[Cryptography] Yet more formal methods news: seL4 to go open source

Jerry Leichter leichter at lrw.com
Mon Jun 9 11:35:31 EDT 2014


Workable formal verification is going to have significant effects on the whole programming ecosystem. 

Consider the interaction between verification and open source. If you make *any* changes to a verified piece of code, you lose the verification. So just what does having access to the source buy you?  Keep in mind that such things as checking for unexpected functionality would be much better done as part of the spec that's verified than by looking for carefully hidden code traps. 

Perhaps we can get to a world in which anyone who changes the code is expected to update the verification. With the state of the tools we have now, that seems unworkable - it's just too hard and specialized. 

If a product says it uses, say, OpenSSL, will we ask for a proof that the version being used is a verified one?  The question of how to safely interface verified with unverified is a difficult one - a special case of the general composability problem. 

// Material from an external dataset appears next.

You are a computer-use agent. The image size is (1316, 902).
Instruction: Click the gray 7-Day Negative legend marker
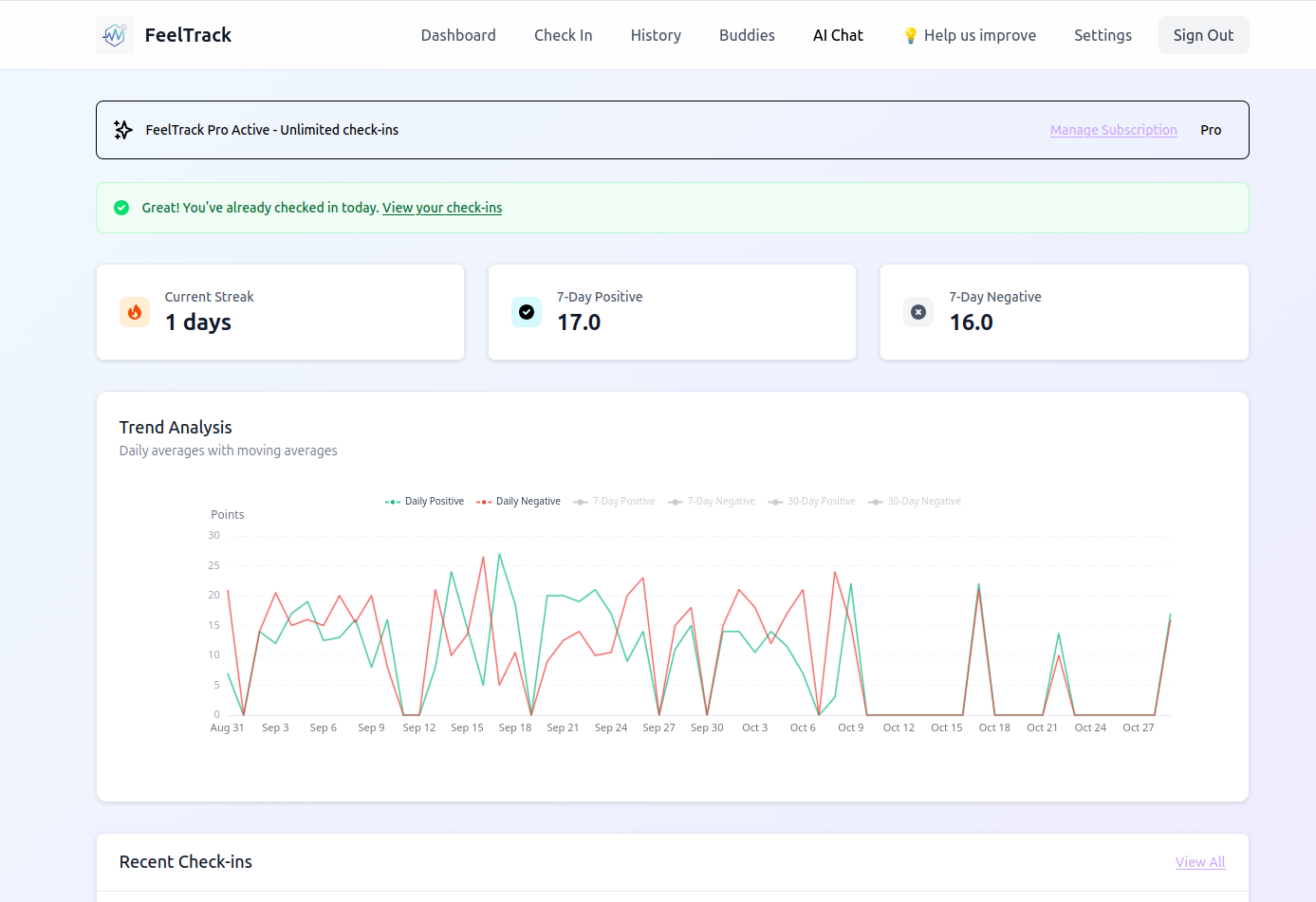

At a fundamental level, moving to verified code requires changing a "whatever" work culture into a true engineering culture. It will be wrenching for many. 

Please don't take any of this as a critique of or a complaint about formal verification!  If will be a great tool to have. (I say "will be" because while we are now at the point where we can see practical application, the tools aren't there yet for broad adoption.)  But nothing comes without costs and side-effects.